To train on truncated PlantNet-300k:

```
        python run_train.py plantnet --trunc
```

To train on full iNaturalist:

```
        python run_train.py inaturalist
```

To train on truncated PlantNet-300k:

```
        python run_train.py inaturalist --trunc
```

The `run_train.py` script will train a ResNet-50 for 20 epochs by default (this can be changed using the `--num-epochs` flag) and then save the weights from the epoch with the highest validation accuracy. Upon completing training, it will compute the softmax scores for the validation and test sets. This is saved to the `"scores_and_labels"` folder specified in `folders.json`. The train, validation, and test labels are also saved to this folder.

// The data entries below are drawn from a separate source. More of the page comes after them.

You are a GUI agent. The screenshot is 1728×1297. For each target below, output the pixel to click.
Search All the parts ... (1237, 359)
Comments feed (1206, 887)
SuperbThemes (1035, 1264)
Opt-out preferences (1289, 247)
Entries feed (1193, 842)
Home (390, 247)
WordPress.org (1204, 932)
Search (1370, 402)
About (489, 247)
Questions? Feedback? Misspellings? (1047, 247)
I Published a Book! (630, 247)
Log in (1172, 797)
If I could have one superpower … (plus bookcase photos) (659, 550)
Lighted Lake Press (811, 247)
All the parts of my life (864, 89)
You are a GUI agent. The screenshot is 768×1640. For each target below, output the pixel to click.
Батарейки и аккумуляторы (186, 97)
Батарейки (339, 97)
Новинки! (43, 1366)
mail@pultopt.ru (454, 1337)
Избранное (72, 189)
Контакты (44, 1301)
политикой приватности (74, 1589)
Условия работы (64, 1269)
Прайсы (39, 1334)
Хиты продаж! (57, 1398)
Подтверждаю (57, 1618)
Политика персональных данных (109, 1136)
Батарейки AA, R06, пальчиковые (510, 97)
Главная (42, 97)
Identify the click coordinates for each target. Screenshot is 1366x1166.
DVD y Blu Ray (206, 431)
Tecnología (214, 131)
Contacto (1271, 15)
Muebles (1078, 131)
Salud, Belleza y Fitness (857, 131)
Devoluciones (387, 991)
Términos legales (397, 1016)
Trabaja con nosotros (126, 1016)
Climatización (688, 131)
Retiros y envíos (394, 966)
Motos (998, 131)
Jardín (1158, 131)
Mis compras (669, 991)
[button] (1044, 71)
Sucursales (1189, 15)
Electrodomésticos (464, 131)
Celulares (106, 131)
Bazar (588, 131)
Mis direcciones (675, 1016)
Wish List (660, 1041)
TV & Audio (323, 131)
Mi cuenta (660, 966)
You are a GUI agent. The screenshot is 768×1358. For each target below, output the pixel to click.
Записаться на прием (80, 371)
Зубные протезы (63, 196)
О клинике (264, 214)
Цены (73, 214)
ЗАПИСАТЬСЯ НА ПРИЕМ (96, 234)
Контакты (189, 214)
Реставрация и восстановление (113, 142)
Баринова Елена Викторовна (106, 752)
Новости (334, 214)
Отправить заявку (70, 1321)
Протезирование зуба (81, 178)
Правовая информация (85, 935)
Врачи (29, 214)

## Training using focal loss

To train a model using focal loss, simply add `--loss focal'. For example, to train on PlantNet using the focal loss, run

```
        python run_train.py plantnet --loss focal
```

## Training with a four-way data split

By default, the validation dataset will not be separated from the calibration set used for the conformal procedures. This
violates exchangeability in theory but does not lead to worse results in practice. If you want to have a clean calibration
set, use the `--proper_cal` flag. This will separate out 30% of the validation set for validation purposes and leave the
remaining 70% untouched for conformal calibration purposes.

To train a model using focal loss, simply add `--loss focal'. For example, to train on PlantNet using the focal loss, run

```
        python run_train.py plantnet --loss focal
```

## Training all models for paper

Activate `train-env`, then run `sh train_all.sh`.